Cunneen also says, “The gold standard might be to weigh [the patient] and then measure [their] displacement of water so that you know their volume, their density.” “But obviously having to jump into a swimming pool and judg[e] how much water is displaced isn’t going to happen. It's something that you can use for scientific research, but it will never be used on a daily basis.”
Not just MDs who continue to turn to BMI, Visaria says, but also “public health and policy folks, researchers, and fitness people.” However, he thinks this reliance on BMI will eventually change, and the shift is already taking place, with more health-measuring options coming down the pipeline.
“There are many new devices, wearables, and scales that use bioimpedance technology to estimate body fat percentage,” Visaria says. “Although more research needs to be done to validate the various scales and wearables in the market, I suspect in the next 10 years that these types of devices will be commonplace in doctor's offices,” he adds.
The importance of taking culture and ethnicity into consideration around patient health Visaria’s team’s research underscores that MDs should be aware that racial and ethnic differences in obesity exist. “Race/ethnicity can be a surrogate for a multifactorial set of values, lifestyle habits, and genetics,” Visaria says. “I think it's important for providers to be aware that there exist racial/ethnic differences in obesity, and thus to use clinical judgment when applying many of our clinical guidelines—which unfortunately may not be validated in all minority populations.”

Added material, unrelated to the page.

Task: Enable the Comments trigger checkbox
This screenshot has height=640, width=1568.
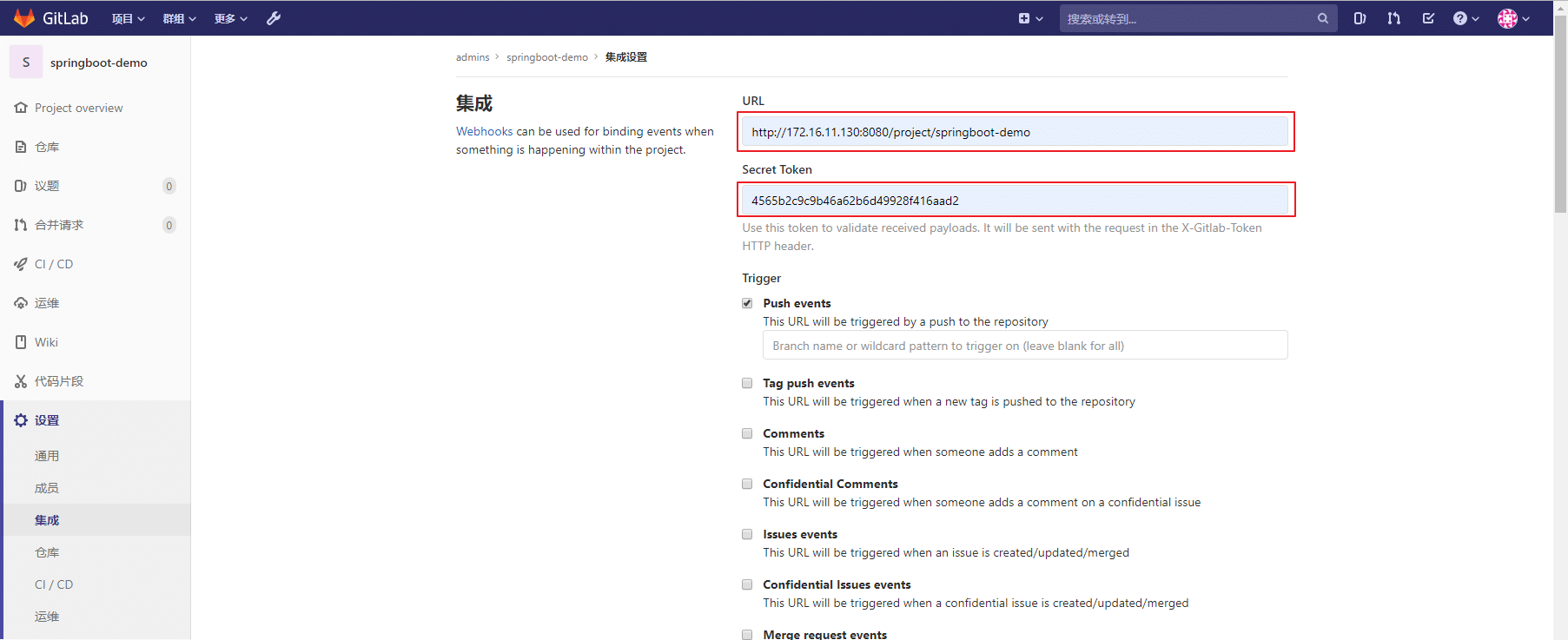Action: pyautogui.click(x=747, y=433)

Visaria adds that MDs should consider cultural context when counseling patients: “There are many ongoing studies trying to decipher what it is about race and ethnicity that drives the differences. Is it more so cultural and lifestyle habits, or is it primarily genetics? Either way, we know that some groups are at higher risk than others and thus may benefit from earlier screening in order to reduce disparities.”